(Collected data)
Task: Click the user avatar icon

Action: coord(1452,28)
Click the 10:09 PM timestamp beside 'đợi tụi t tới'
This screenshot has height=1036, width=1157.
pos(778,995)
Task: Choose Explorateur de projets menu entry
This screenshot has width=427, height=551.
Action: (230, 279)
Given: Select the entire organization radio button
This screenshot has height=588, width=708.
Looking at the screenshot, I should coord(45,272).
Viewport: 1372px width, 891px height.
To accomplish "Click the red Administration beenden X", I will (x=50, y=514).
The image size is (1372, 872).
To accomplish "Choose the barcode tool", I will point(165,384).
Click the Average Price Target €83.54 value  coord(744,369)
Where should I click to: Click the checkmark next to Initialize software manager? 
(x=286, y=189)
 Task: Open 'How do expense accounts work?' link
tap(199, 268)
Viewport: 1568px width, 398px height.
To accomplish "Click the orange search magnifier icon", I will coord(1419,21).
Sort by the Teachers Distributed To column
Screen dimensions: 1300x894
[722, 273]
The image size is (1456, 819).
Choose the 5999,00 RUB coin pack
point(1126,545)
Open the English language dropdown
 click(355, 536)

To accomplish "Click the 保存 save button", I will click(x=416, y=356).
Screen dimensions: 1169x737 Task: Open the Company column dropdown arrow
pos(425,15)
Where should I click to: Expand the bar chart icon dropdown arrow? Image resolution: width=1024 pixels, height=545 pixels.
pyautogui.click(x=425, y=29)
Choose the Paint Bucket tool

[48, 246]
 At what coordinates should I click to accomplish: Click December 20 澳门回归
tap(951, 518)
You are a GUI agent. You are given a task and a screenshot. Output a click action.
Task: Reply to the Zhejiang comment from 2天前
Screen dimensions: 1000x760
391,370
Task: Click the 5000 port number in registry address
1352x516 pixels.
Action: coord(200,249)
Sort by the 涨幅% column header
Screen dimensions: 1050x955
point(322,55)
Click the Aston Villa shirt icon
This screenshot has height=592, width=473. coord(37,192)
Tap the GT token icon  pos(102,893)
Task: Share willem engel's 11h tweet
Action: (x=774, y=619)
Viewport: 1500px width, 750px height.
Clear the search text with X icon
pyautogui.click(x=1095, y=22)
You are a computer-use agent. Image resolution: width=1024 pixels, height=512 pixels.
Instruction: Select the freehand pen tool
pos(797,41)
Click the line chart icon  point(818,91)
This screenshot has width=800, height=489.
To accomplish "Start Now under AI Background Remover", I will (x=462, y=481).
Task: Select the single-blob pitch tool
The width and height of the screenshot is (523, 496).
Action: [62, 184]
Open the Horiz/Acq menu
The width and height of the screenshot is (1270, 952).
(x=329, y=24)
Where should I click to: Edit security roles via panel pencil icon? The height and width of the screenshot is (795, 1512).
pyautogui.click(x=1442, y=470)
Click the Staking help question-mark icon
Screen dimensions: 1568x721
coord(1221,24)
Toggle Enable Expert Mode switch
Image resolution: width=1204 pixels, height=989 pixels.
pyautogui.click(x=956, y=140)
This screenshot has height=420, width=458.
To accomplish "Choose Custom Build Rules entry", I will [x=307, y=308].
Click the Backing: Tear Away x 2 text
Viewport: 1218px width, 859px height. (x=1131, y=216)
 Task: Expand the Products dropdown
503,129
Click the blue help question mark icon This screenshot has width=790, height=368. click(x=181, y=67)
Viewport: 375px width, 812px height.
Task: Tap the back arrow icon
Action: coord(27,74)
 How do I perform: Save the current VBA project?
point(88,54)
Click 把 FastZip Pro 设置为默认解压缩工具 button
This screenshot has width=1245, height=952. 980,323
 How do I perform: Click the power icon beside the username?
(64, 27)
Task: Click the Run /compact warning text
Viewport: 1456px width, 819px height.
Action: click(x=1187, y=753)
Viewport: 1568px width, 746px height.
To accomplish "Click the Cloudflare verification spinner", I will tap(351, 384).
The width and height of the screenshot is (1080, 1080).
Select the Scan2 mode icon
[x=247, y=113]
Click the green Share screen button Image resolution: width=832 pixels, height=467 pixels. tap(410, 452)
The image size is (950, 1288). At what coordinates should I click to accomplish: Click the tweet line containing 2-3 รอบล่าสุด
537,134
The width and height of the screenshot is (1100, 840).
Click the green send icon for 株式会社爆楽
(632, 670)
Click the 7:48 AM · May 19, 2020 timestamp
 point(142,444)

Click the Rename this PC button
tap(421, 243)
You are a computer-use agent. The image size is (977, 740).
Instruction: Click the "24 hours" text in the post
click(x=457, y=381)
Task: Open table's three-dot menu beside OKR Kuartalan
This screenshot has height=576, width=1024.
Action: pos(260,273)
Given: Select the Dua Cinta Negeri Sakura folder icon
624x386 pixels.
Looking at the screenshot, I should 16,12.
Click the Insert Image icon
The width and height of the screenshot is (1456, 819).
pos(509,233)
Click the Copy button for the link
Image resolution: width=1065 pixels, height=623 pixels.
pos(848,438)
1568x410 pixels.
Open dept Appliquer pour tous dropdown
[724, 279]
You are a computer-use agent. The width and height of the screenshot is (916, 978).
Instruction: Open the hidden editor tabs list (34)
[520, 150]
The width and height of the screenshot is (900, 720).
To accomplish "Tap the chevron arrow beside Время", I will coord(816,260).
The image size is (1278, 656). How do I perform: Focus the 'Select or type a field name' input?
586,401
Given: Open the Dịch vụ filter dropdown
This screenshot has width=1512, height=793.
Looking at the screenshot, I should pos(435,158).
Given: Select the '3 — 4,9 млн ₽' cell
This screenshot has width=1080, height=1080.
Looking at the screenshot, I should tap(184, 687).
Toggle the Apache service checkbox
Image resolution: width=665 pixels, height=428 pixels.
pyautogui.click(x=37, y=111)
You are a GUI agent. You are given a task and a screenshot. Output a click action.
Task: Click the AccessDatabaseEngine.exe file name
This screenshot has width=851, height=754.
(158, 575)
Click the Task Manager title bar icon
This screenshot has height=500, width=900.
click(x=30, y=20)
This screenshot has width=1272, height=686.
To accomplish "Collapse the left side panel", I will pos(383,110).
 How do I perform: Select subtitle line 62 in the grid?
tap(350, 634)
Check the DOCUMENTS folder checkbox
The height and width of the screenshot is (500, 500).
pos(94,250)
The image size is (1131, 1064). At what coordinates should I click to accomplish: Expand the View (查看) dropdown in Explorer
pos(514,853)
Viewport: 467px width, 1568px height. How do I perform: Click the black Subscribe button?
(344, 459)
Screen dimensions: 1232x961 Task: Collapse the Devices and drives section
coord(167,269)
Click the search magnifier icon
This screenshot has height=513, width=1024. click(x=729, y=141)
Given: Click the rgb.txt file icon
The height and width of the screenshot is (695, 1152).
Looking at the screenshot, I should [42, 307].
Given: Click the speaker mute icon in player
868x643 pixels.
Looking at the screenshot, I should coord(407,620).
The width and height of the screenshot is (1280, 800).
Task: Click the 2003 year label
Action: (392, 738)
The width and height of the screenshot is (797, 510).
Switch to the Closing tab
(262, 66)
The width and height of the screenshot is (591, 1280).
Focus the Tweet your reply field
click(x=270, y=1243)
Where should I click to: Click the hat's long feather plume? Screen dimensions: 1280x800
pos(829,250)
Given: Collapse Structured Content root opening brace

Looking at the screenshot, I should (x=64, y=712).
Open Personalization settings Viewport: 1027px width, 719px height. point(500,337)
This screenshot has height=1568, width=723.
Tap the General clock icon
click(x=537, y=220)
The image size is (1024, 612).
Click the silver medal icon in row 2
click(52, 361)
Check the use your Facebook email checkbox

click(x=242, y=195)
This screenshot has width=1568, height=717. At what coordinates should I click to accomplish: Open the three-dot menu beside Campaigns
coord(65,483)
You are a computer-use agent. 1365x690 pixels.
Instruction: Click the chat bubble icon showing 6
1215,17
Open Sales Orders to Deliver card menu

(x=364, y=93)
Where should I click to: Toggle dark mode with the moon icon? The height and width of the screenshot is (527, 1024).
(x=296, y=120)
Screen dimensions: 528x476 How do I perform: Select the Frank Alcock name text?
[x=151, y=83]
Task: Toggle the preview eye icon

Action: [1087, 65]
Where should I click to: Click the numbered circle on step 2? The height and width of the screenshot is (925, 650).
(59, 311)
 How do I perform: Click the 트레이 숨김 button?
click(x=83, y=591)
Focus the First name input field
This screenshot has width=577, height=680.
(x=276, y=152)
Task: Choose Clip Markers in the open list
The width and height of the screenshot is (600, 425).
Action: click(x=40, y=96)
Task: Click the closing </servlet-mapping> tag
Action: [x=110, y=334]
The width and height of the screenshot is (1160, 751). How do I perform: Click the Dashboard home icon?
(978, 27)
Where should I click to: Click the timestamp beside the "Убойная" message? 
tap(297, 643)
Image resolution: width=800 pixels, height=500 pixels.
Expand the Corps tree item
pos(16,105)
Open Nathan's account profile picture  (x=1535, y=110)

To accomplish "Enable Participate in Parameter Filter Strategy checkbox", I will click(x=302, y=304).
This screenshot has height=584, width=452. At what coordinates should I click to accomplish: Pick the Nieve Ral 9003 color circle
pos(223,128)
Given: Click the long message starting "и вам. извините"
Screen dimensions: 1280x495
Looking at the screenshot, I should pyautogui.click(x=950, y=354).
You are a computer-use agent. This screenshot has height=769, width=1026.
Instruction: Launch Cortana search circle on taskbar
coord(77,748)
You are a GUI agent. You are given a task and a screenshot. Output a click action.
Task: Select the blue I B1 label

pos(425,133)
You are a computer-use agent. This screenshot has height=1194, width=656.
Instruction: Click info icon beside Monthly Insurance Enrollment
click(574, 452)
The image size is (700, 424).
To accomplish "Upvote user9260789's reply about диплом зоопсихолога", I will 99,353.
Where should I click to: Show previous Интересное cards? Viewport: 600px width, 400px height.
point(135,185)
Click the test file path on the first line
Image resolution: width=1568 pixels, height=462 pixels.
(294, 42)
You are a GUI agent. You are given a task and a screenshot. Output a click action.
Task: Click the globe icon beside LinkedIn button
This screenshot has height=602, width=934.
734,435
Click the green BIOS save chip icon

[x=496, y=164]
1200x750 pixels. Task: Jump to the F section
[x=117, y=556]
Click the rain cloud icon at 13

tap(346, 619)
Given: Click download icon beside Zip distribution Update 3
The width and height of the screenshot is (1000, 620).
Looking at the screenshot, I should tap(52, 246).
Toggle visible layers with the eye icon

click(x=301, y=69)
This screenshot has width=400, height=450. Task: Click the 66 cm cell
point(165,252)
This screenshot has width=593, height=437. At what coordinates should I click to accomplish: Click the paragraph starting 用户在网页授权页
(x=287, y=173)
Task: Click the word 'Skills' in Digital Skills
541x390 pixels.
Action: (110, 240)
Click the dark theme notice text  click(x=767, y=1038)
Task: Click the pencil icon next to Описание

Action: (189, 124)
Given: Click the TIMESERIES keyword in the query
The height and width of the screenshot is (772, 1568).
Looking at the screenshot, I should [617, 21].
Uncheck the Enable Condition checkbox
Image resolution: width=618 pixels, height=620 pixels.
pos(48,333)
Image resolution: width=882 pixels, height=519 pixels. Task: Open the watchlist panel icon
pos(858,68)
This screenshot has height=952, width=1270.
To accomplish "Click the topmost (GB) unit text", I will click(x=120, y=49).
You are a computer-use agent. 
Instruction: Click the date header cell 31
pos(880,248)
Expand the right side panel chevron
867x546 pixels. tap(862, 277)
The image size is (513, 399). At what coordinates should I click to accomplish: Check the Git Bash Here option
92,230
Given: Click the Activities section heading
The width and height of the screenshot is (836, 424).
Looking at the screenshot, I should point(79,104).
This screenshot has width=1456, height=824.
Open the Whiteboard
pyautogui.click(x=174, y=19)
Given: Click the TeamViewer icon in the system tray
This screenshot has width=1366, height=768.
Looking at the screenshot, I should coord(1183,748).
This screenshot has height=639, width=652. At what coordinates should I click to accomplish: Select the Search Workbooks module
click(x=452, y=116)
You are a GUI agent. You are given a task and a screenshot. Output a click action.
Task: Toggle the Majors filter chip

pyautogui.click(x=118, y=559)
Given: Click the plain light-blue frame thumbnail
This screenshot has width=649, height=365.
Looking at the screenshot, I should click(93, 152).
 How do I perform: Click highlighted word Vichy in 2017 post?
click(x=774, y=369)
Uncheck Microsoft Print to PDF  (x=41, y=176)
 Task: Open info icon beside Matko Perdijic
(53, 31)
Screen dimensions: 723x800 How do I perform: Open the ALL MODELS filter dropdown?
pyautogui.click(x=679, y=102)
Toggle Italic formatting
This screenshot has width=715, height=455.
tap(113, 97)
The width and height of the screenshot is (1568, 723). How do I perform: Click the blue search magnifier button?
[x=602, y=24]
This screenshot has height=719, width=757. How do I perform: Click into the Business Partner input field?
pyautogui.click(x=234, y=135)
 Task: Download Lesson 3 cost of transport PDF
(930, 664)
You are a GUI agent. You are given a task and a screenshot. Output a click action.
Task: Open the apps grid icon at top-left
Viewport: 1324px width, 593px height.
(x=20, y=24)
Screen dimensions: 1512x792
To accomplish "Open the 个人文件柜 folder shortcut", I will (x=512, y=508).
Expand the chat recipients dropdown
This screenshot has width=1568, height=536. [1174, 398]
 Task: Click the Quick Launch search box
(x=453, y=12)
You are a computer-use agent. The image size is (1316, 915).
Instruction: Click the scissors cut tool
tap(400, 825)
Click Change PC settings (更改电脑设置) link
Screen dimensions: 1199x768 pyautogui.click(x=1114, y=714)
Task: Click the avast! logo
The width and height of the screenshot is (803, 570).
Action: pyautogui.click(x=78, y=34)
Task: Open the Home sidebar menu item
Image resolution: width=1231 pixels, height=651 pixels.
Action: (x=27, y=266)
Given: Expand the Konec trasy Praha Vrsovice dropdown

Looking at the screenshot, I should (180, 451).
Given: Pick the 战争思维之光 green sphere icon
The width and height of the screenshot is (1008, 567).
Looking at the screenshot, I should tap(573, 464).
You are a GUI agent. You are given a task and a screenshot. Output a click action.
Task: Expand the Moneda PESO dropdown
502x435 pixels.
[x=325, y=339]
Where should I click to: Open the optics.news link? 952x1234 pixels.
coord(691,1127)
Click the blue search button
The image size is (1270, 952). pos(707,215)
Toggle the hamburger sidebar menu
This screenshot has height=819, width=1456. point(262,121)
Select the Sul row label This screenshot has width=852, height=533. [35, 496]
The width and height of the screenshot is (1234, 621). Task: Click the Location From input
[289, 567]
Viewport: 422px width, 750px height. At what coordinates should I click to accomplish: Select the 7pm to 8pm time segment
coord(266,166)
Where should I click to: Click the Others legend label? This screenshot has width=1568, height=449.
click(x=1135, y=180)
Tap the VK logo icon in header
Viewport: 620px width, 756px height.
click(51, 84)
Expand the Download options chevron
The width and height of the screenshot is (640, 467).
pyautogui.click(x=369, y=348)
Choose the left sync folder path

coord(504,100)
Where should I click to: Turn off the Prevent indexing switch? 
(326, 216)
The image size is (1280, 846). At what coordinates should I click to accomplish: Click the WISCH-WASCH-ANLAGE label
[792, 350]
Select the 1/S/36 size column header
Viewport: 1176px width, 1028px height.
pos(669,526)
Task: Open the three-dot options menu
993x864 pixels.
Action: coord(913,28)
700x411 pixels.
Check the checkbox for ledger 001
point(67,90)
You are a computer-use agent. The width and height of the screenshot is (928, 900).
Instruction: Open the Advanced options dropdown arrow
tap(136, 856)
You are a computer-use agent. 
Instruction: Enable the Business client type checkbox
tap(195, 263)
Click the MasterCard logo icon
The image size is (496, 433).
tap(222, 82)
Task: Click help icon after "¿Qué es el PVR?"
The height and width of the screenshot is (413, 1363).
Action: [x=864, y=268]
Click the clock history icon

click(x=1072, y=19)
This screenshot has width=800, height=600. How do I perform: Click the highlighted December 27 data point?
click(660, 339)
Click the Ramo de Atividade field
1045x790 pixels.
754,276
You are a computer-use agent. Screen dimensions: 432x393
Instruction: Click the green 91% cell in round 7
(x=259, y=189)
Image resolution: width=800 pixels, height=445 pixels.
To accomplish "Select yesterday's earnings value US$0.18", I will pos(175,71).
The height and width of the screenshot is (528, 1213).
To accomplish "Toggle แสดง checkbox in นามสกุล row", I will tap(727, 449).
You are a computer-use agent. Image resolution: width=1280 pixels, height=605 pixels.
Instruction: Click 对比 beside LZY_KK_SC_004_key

*What you have to do:*
Your answer should consist of each line of the data above in which the word "value" occurs.

*Worked solution:*
Click the Average Price Target €83.54 value  coord(744,369)
To accomplish "Select yesterday's earnings value US$0.18", I will pos(175,71).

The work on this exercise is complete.